• [PROBLEM TO WORK ON] Please set down exactly the lines of the listing below from the line containing "You are a computer-use agent." through the line containing "Edit the setup number of shot 2B", both lines included, leaving out all other lines.

• [RECORDS TO PROCESS]
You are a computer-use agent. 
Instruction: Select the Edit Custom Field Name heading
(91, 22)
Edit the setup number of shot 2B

---

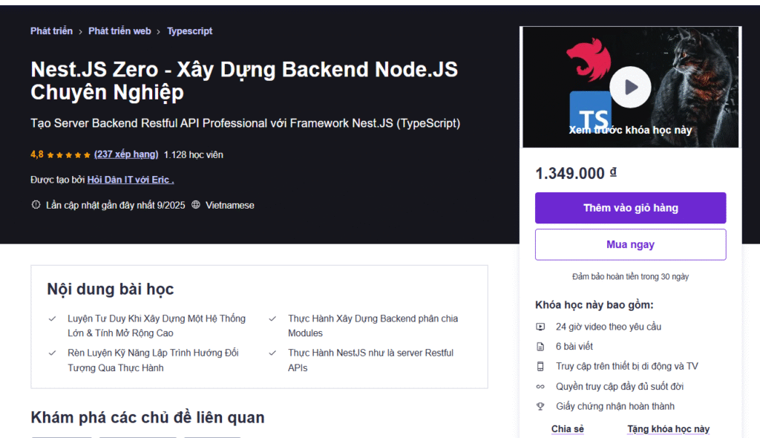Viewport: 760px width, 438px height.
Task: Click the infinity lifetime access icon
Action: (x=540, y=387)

• [RESPONSE]
You are a computer-use agent. 
Instruction: Select the Edit Custom Field Name heading
(91, 22)
Edit the setup number of shot 2B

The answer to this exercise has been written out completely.